The Monkey Grammarian by Octavio Paz eviewed by Edith LaGraziana
on Edith's Miscellany

When I decided to read and review The Monkey Grammarian by Octavio Paz for Guiltless Reader’s Read the Nobels 2016 challenge, I didn’t quite know what to expect. After all, my main reason to choose the book was that I liked its title and that at first sight it wasn’t poetry like most other works from the pen of this Mexican author that I saw in the bookshop. Having read that the Swedish Academy had honoured him in 1990 with the Nobel Prize in Literature “for impassioned writing with wide horizons, characterized by sensuous intelligence and humanistic integrity”, I divined – correctly – that it would be a difficult read that required much attention as well as patience. However, for me this was rather an incentive to read it than a deterrent! As it turns out, the slim book is a highly philosophical exploration of language and grammar inspired by the memories of a visit to the Hindu temples of Galta in Rajastan.

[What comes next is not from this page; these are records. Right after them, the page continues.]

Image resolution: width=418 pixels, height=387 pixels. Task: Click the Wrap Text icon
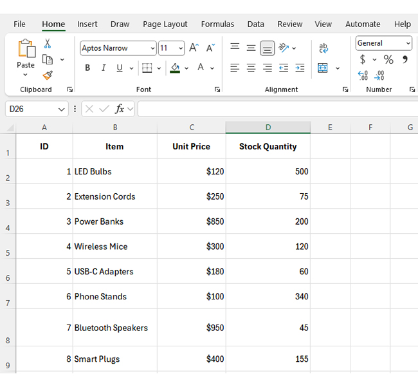click(323, 48)
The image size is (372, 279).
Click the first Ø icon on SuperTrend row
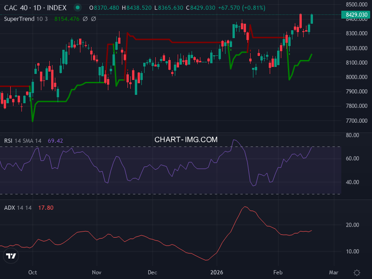pyautogui.click(x=86, y=18)
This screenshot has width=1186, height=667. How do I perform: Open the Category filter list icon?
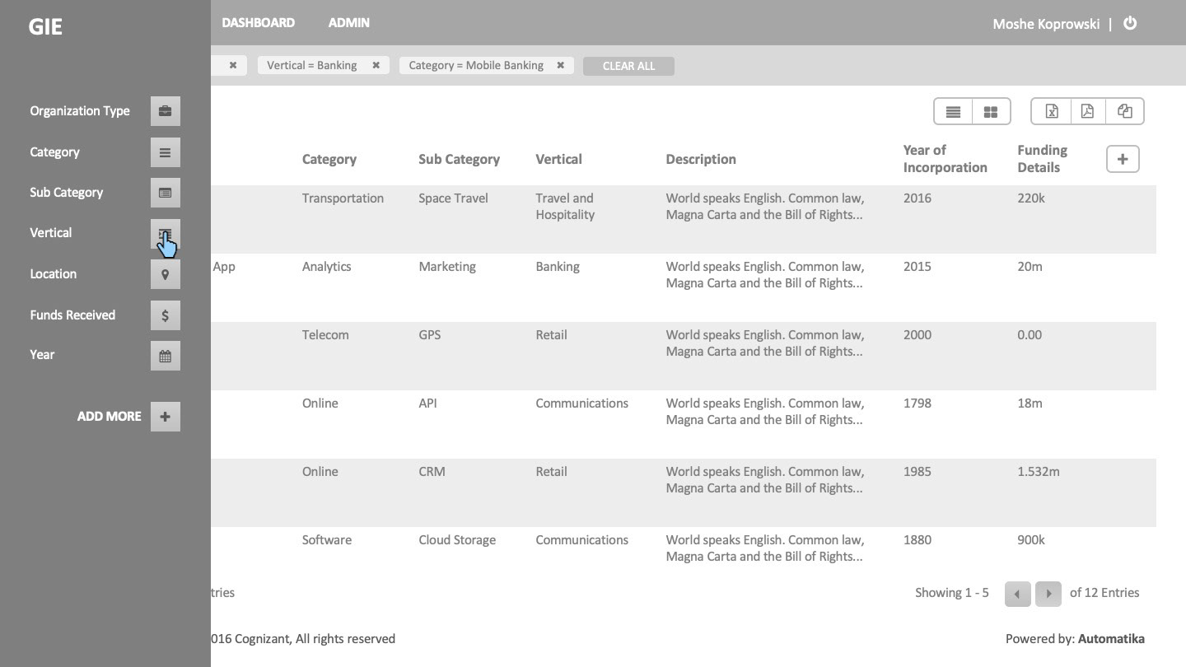point(165,152)
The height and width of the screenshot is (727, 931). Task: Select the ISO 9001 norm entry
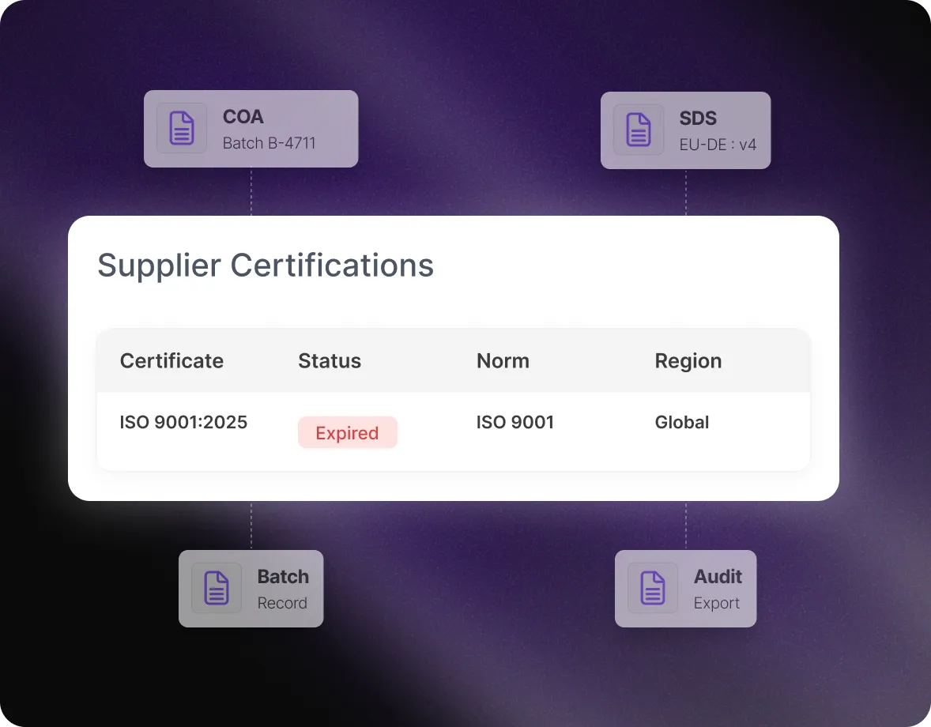[515, 422]
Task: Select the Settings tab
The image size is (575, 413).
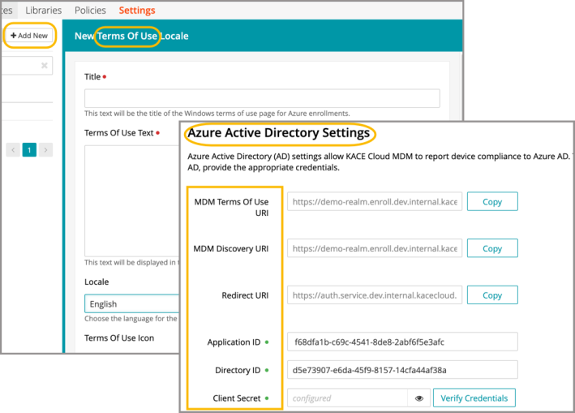Action: coord(137,11)
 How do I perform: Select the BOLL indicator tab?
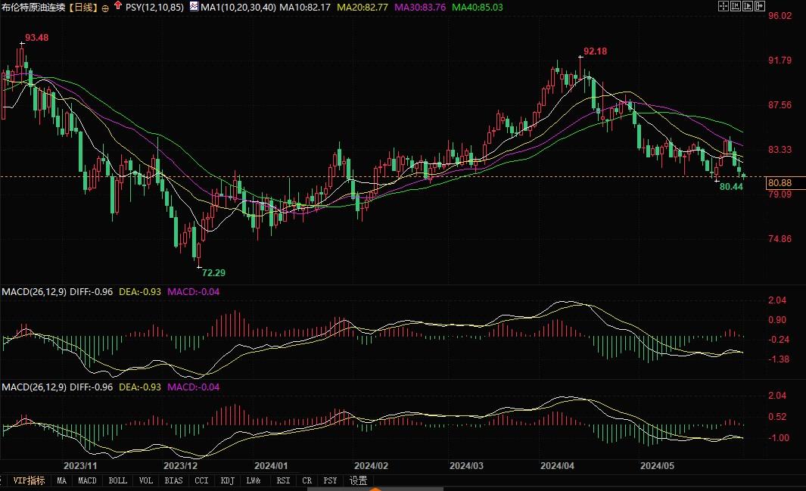click(x=117, y=480)
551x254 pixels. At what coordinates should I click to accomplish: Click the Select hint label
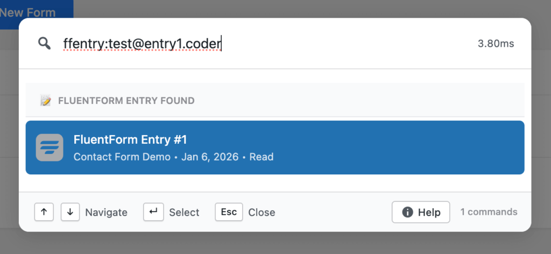[x=184, y=213]
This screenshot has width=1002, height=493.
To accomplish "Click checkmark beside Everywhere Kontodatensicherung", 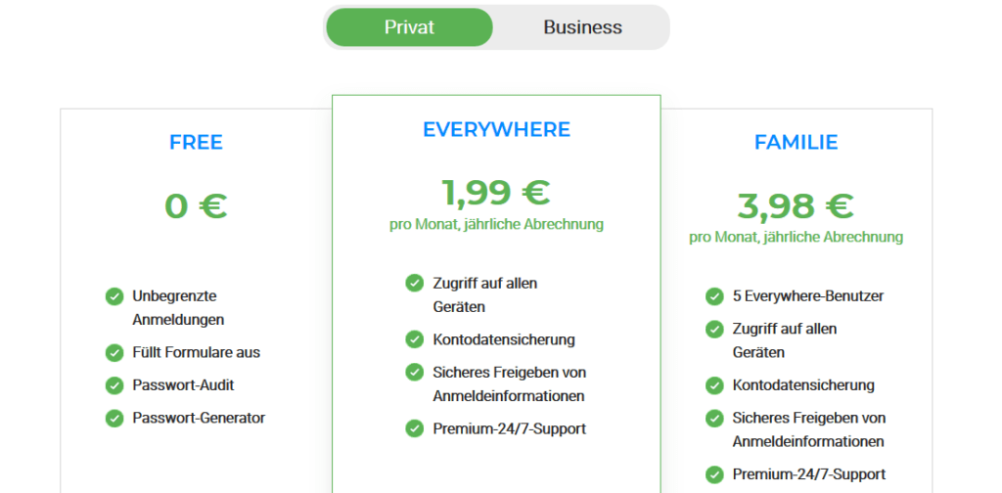I will pyautogui.click(x=415, y=339).
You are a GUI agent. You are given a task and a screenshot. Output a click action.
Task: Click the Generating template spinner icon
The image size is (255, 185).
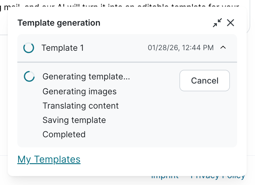[29, 76]
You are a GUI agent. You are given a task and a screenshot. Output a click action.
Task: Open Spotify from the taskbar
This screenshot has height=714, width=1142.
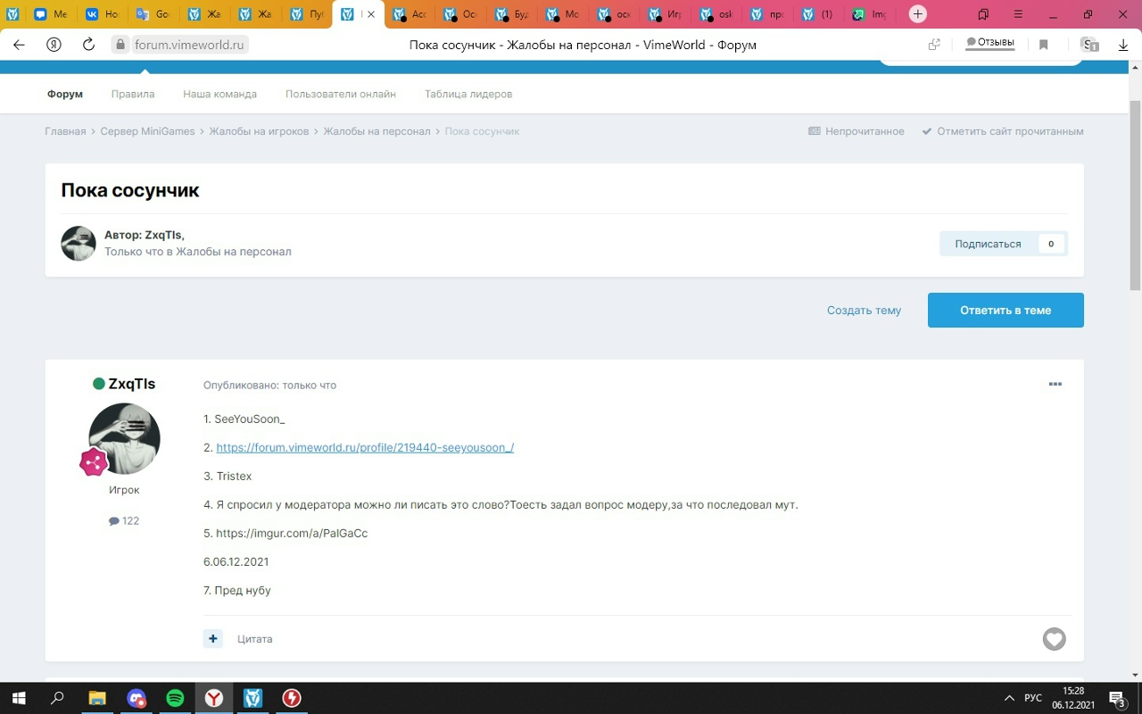[175, 698]
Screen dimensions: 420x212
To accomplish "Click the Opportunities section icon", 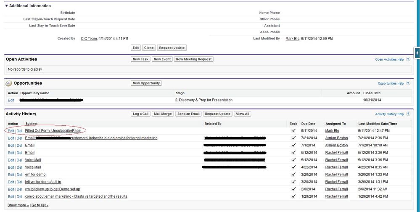I will click(9, 83).
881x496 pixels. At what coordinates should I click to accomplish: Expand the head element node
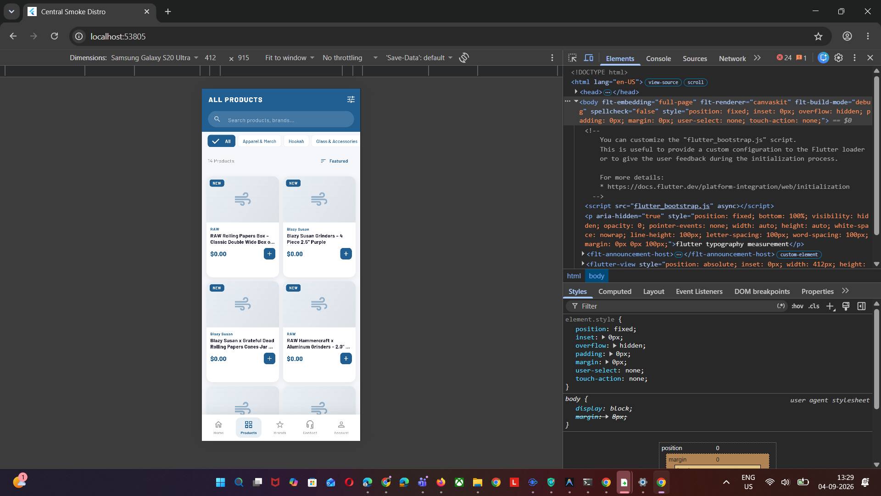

Octavio Paz, in full Octavio Irineo Paz y Lozano, was born in Mexico City, Mexico, in March 1914. Already as a teenager he published essays and poems bringing out his first complete volume of poetry titled Wild Moon (Luna Silvestre) in 1933. After travels and studies, the writer joined the Mexican diplomatic corps and became ambassador in India in 1962, a post from which he resigned in 1968 in protest of the Tlatelolco massacre in Mexico. In the following years, he taught at different renowned universities and continued to write prolifically. Although much of his work – like The Monkey Grammarian (El mono gramático: 1974) – defies clear classification, Octavio Paz is best known for his poetry that has been widely translated into English and published in different collections. He also wrote important essays like The Labyrinth of Solitude (El laberinto de la soledad: 1950), The Bow and the Lyre (El Arco y la Lira: 1956), and Alternating Current (Corriente alterna: 1967) along with biographies like Claude Lévi-Strauss. An Introduction (Claude Levi-Strauss o El nuevo festín de Esopo: 1967), Marcel Duchamp. Appearance Stripped Bare (Marcel Duchamp o El castillo de la pureza: 1968), and Sor Juana or The Traps of Faith (Sor Juana Inés de la Cruz o las trampas de la fe: 1982). In 1990 he received the Nobel Prize in Literature. Octavio Paz died in Mexico City, Mexico, in April 1998.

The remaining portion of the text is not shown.